Goblin "Timespot" Radio, S/No 107837

(manufactured by British Vacuum Cleaner & Eng Co Ltd, Leatherhead, Surrey)

Repair H11

 General observations:

(1) Misc: a few wrong screws fitted. Feet detached, 4x cabinet stiffeners detached, Dial setting off. On/off switch loose. Knobs loose. Volume scale poor. Mains lead poor and dangerous. Case needs treating.
(2) Valve line-up: 6K8 frequency changer, 6K7 IF amplifier, 6Q7 detector, AGC and audio amplifier, 6V6 audio output, GZ32 HT rectifier. The valves have reasonable emissions.
(3) Clock red/black disconnected. Clock field winding proved to be open circuit. The winding uses 47 SWG wire. Open near to inside rather than outside of winding.
(4) Critical components: I measured the critical components and found a leaky audio coupling capacitor.

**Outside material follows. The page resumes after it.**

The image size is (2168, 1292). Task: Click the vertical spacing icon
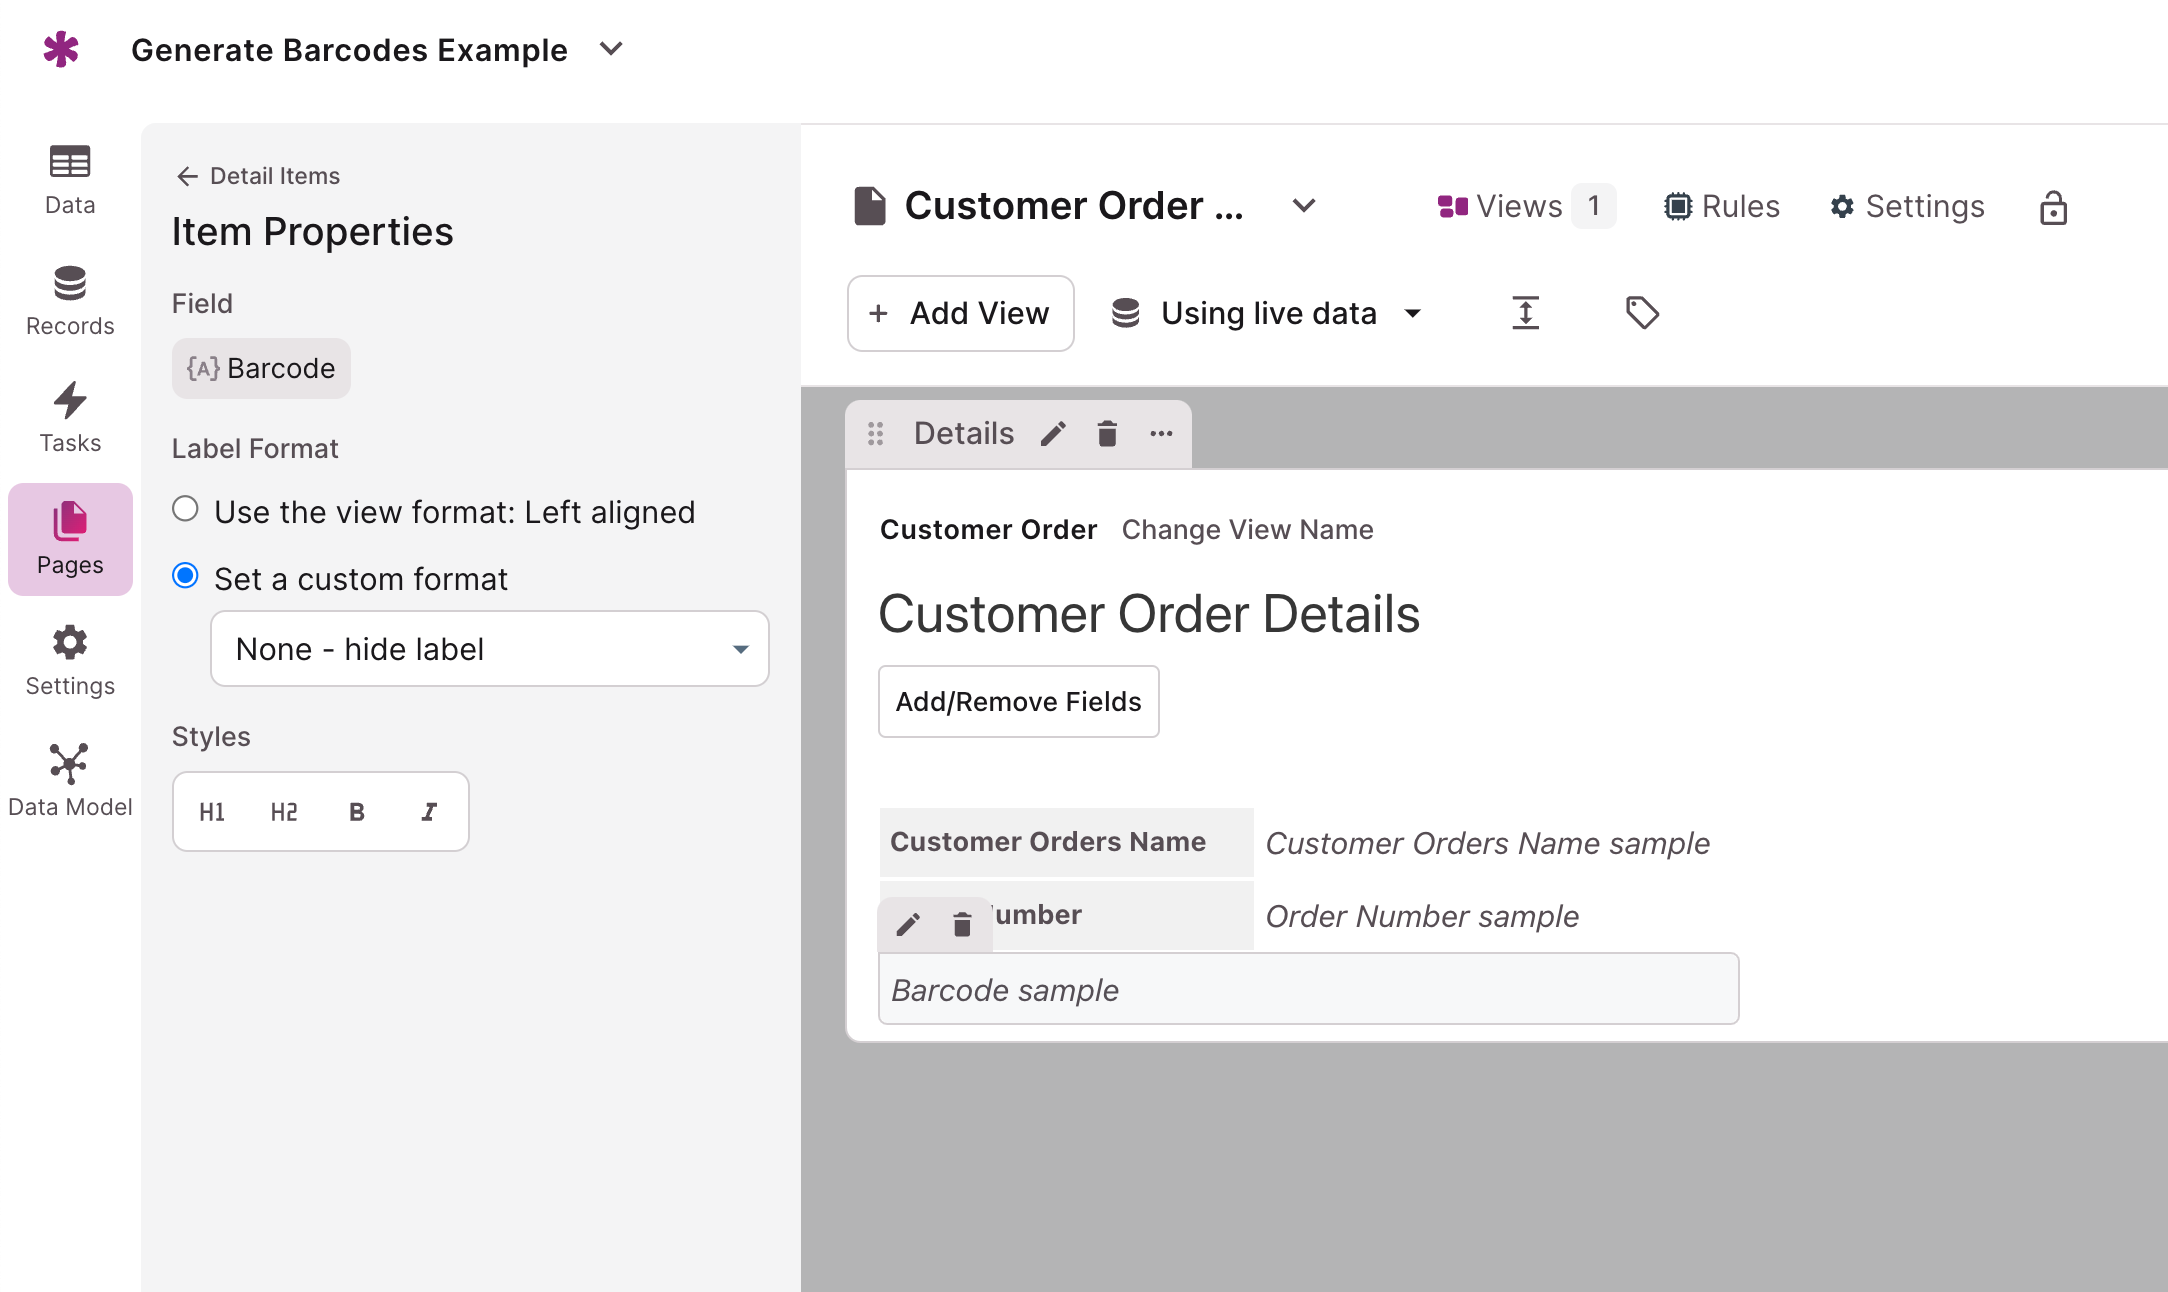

This item is very important as if even the tiniest bit leaky will forward-bias the output valve, increasing its standing current to a much higher value than it was designed to run at. As the valve it is operated in Class A, and at only 30 to 40% efficiency this will rapidly reduce the emission and drastically shorten the life of the valve. It may also burn out the output transformer.
(5) Resistors:- (measured figures in brackets)
R100 47K (53.5K); R101 56K (55K); R6 220 (262); R103 15 (10); R5 2.2M (2.7M); R2 500 (442); R103 10 (7.4); R104 470 (437); R105 330 (314); R3 25 (26)
All these are tolerably OK. None are particularly critical.
(6) Capacitors: These are in average condition but some, in places where it is advisable, will be changed for modern components.
(7) Voltages: HT1 measured 300V and HT2 216V. LT OK
(8) Lamps: The two dial lamps are blackened and inefficient.

Work carried out:

(1) Fitted replacement mains lead with modern conductor colouring, with original 13A plug.
(2) Added a 22uF capacitor across existing 10uF cathode decoupling component in audio output stage
(3) Fitted new audio coupling capacitor.
(4) Fitted new AGC decoupling capacitor; this must not be the slightest bit leaky due to the extremely high impedances in the circuit.
(5) Fitted two new dial lamps.
(6) Realigned the IF stages to 465 KHz. These were way off-tune.
(7) Realigned long, medium and short waves. All were badly off-tune from ageing of components.
(8) Cleaned dial and lubricated mechanism; tightened loose parts.
(9) Removed and cleaned knobs and removed and cleaned fascia and re-taped it to the chassis.
(10) Tested 3 wavebands. Treated with switch cleaner. Performance is very good.
(11) Removed clock and dismantled ready for re-winding coil.